Claiming to be guided by the universal reason, Kant proposed three institutional principles which could become the platform for a transnational civil society, superseding potential sources of conflict:
• The road to peace starts with the transition from the natural condition to an ‘original contract, upon which all rightful legislation of a people must be founded’, which needs to be republican.
• In order to overcome the natural condition internationally, external lawlessness between states should be solved by creating a ‘Federation of Free States’.
• Finally, a peaceful membership in a global republic would not be possible without ‘the right of a stranger not to be treated with hostility […] on someone else’s territory’ – the cosmopolitan right to universal hospitality.
Yet Kant, in spite of wanting to emancipate humans from natural determination and past experience, seems to have fallen under the same phenomenal influence as the realists. His pessimistic view of human instincts, which needed to be suppressed to avoid war, strongly reflected an internalisation of the social perceptions of human nature in his time. Humans, he thought, by choosing to overcome their instincts, ought to move from the tutelage of human nature to a state of freedom. The problem is that this ‘freedom’ was already socially defined. Therefore, viewing war as a purely negative phenomenon that hinders human progress, Kant never subjected his reasoning to the total scrutiny which he himself advocated.

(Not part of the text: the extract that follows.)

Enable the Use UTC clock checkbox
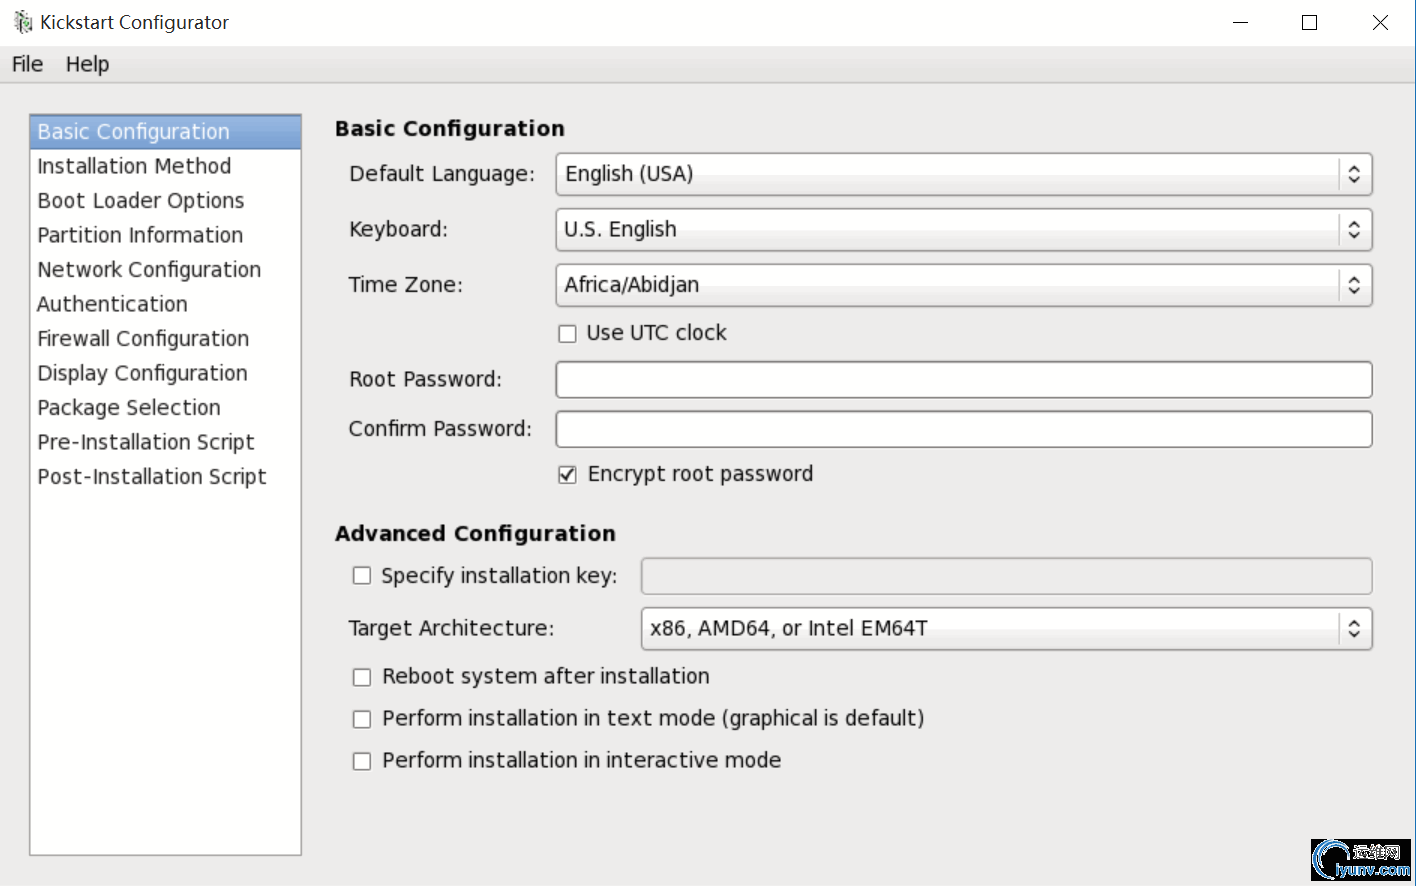 [x=568, y=334]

Consequently Kant offered a rather deterministic solution, which merely aimed at social ‘tranquillisation’ through feeding people the ready-made values of global peace. Hence one observes his rather excessive emphasis on obedience to authority: ‘all resistance against the supreme legislative power […] is the greatest and most punishable crime’. Kant’s individual requires a master who will ‘break his self-will and force him to obey’. In turn, the master needs to be kept under the control of his own master. Crucially, this would destroy the liberty to conceive for oneself whether war is necessarily such a negative phenomenon.

Even such pacification, through obedience to authority, is unlikely to bring perpetual peace, for it refuses to understand the underlying factors that lead humans into war with each other. Perhaps more effective would be to try to find the cause of war, prior to searching for its cure.

Kant missed the idea that war may be the consequence of the current value system, which suppresses the true human will. Thus Friedrich Nietzsche argued for the need to revaluate values. Being unafraid of war, he recognised its creative potential to bring about a new culture of politics. Where Kant’s peace would merely be a temporary pacification, a complete revaluation of values could potentially create a society that would be beyond the issues of war and peace.